An exact reproduction of the entries is needed. Keep all pictures out of it.

○ ○ ○ ○

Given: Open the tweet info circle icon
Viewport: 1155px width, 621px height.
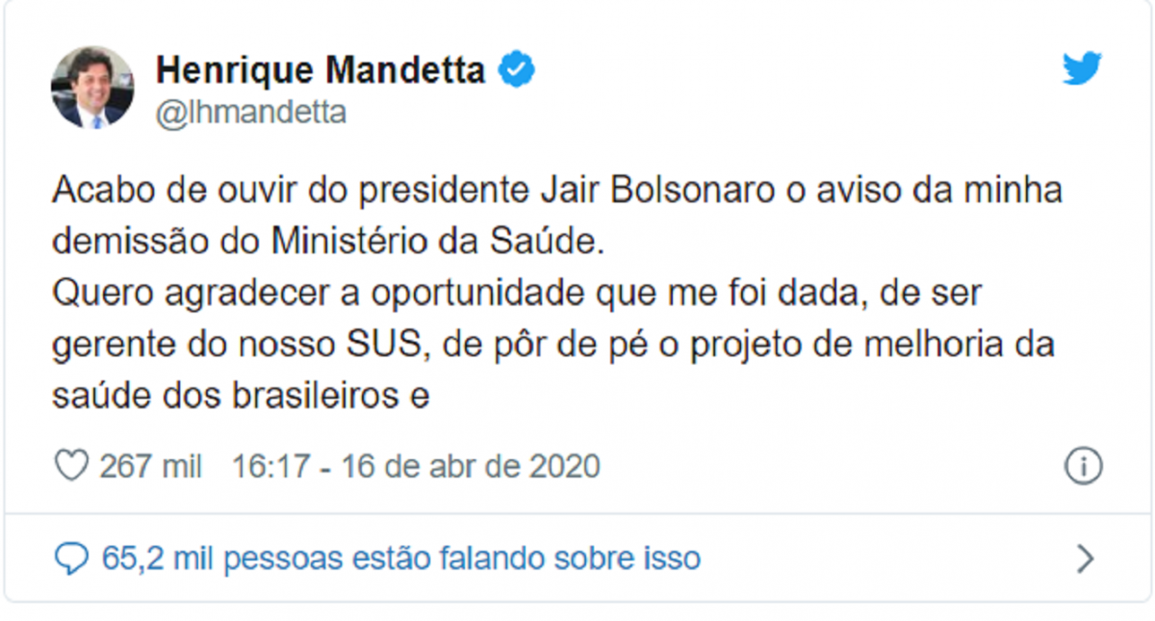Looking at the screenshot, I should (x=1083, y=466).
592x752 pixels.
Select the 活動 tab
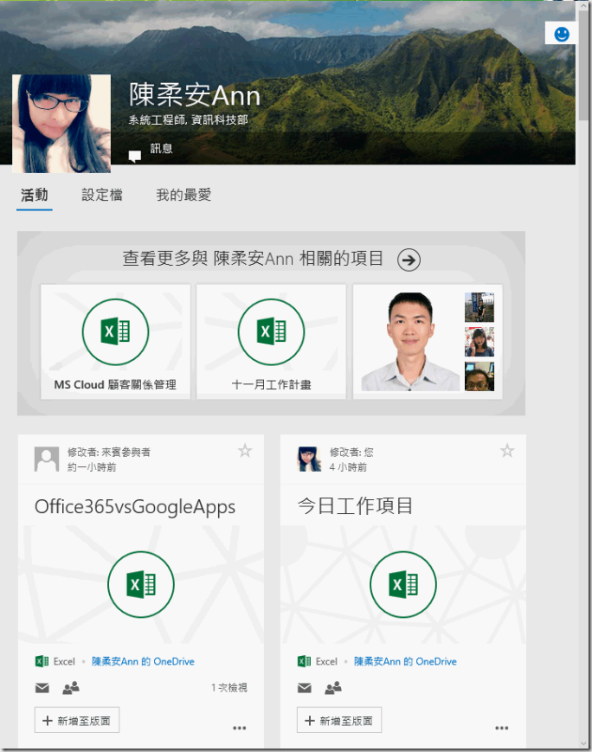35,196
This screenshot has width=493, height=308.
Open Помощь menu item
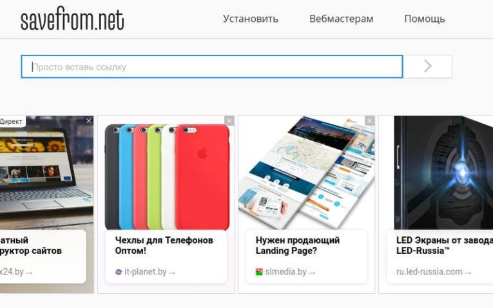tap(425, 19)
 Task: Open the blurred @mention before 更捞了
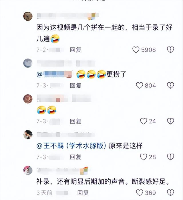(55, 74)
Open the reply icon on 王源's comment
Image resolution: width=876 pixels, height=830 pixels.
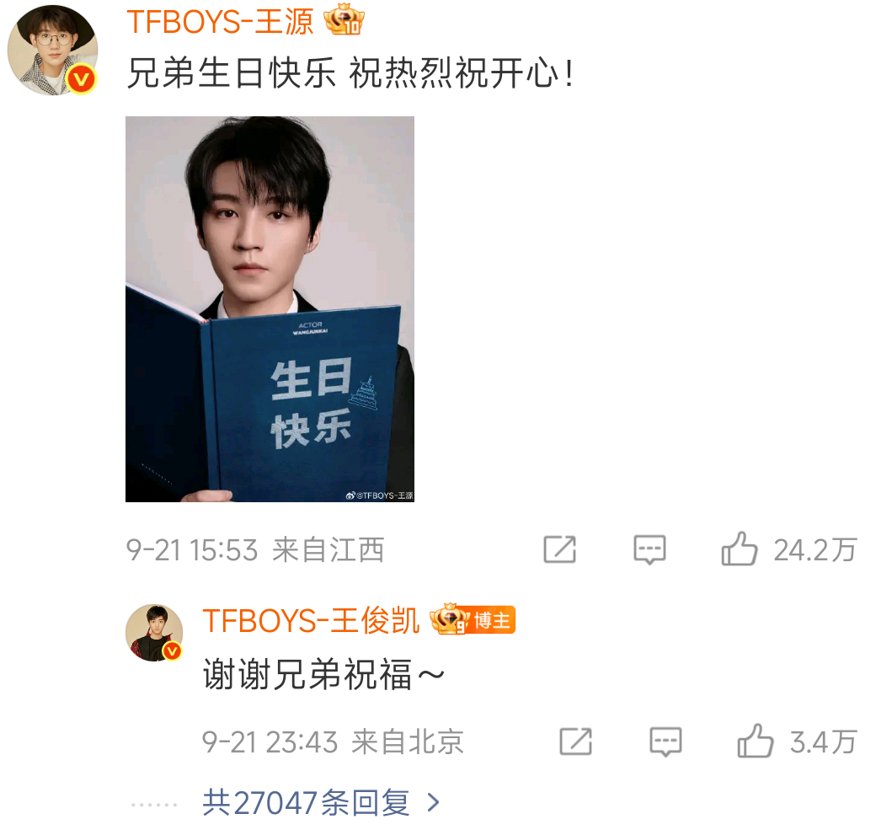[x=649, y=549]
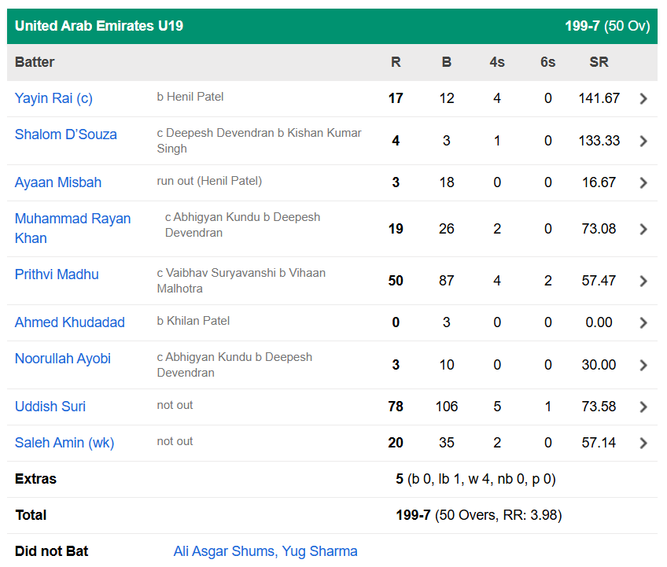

○ ○ ○ ○

SOLUTION:
Given: Open the tweet info circle icon
Viewport: 1155px width, 621px height.
Looking at the screenshot, I should (x=1083, y=466).
592x752 pixels.
Select the 活動 tab
35,196
This screenshot has width=493, height=308.
Open Помощь menu item
tap(425, 19)
 Task: Open the blurred @mention before 更捞了
(55, 74)
Open the reply icon on 王源's comment
Image resolution: width=876 pixels, height=830 pixels.
[x=649, y=549]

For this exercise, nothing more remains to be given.